Nowadays, most of leading brands have come up with No.1 (from 0- 6 months), No.2 (from 6-12 months) and No.3 (from 1-4 years) formulae which are supposed to be catering to particular growth patterns and nutritional needs.


 Bottle V/s Bowl and spoon: 

If it is possible, then spoon-feeding milk from a bowl is a much more hygienic method than using a bottle as sterilisation of a bowl and a spoon is easier and more likely to be fool-proof. But spoon-feeding is time-consuming and requires a high degree of self-motivation. So bottle remains the most popular way of milk-feeding.

Still it is always preferable to do away with bottle and switch over to cup as soon as the baby is ready to drink from it.


Preparing milk for feeding:

As compared to human milk, cow- milk has higher concentration of heavy protein (casein) and a lower concentration of sugar (lactose). Buffalo milk, in addition to these differences, also has more fat. Hence these milks need ‘Humanization’ before consumption.

·         For fresh whole cow-milk, humanization includes boiling it for 10 minutes (to break down casein into softer curds) and adding sugar (1 teaspoonful every 75 ml). For fresh whole buffalo milk, in addition we have to remove the cream (to reduce fat). After humanization both these milks should be given undiluted.

·         To make 30 ml of formula milk, usually that much boiled water is added to a measureful of powdered formula using the supplied measure.


Cleaning and sterilization of bottle/nipple:

This is the most important precaution to avoid infections. Follow these steps.

1.      Wash the used bottles and nipples thoroughly with mild detergent in warm water.

2.      Clean the sticky interior of the bottle with detergent-water and brush. Then rinse it in running water to remove traces of soap.

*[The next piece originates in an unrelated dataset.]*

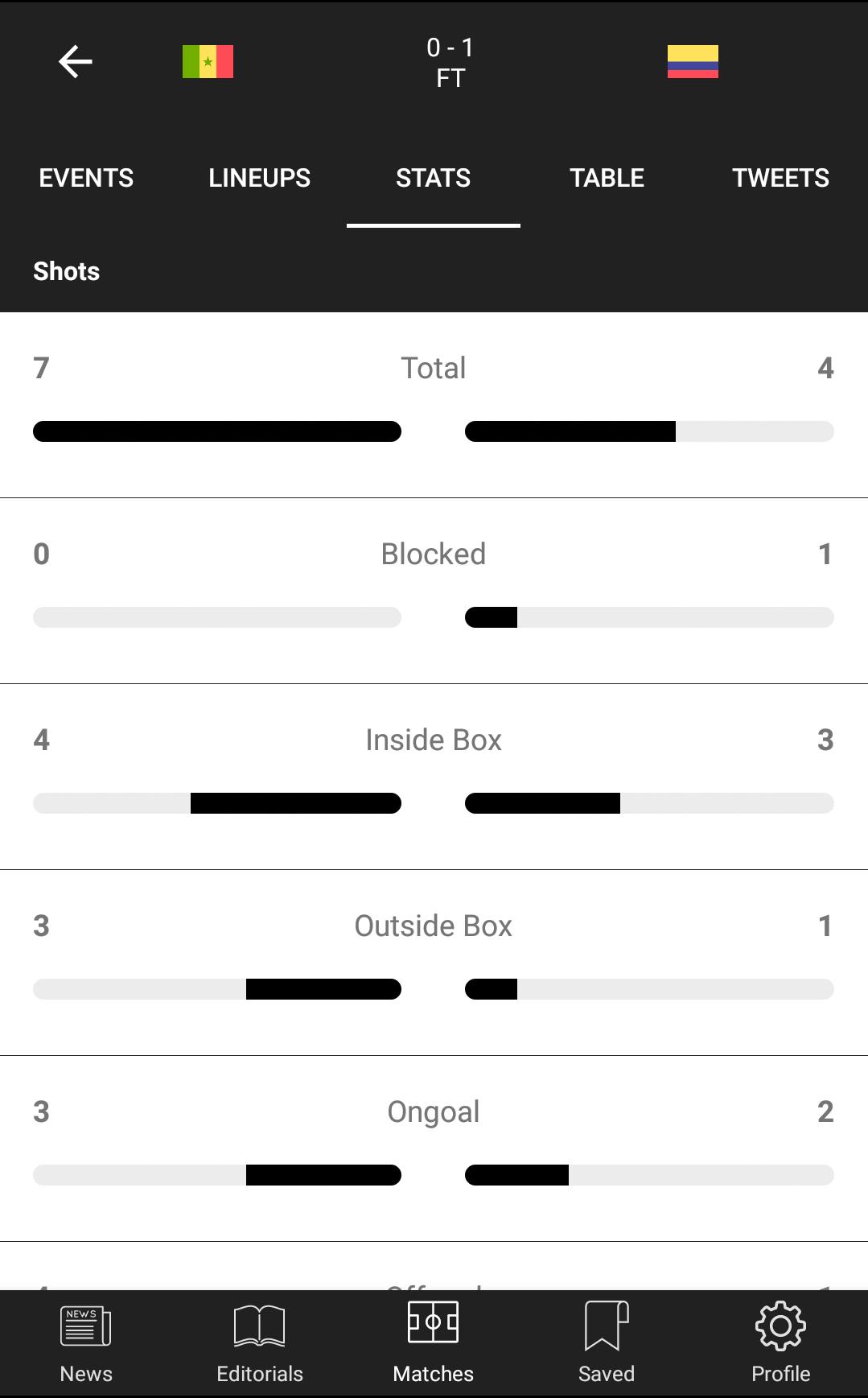Select the Matches pitch icon
The height and width of the screenshot is (1398, 868).
(x=434, y=1322)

3.      Clean the nipple with little cooking salt and then rinse it in running water.

4.      Place the bottles in a wide container of water. Cover the container. Boil for at least 20 minutes.

5.      Nipples and plastic caps should be added to the container for the last 5 minutes of boiling process.

6.      Remove the sterilized equipment by tongs. Immediately prepare the feed in the bottle- by either pouring humanized whole milk or requisite amount of boiled water before adding measured amount of formula powder.

The commonest mistake is drying the bottle and nipple inside out with some cloth after they are out of the boiling container. This ‘cleaning’ only serves to introduce germs and wastes all the earlier sterilization process!


Useful tips:

·         Preferably mother should be bottle-feeding, holding the baby in the crook of her arm. This promotes the emotional bonding.

·         Don’t bottle-feed to a baby who is lying down on its back on bed as there is a risk of choking and ear infection.

·         Burp well after feeding.

·         Check temperature of milk by dropping it on the inside of your wrist or back of hand. Milk should be fed at body temperature.

·         Check nipple-hole size by seeing that milk comes out in slow drops. Too small nipple-hole causes underfeeding and tires the baby. You can enlarge its size by piercing with a red-hot needle. Too large a hole can lead to overfeeding, obesity and even choking.

·         Check the integrity of formula packing and its expiry date. 



Bottle-feeding might have been portrayed as a big bad wolf by pediatricians all over and not without a ton of justification, but the fact remains that it is a well-entrenched tradition and is there to stay. Providing correct know-how about bottle-feeding that would limit the potential drawbacks and offer maximum benefits is the only way of taming this wolf!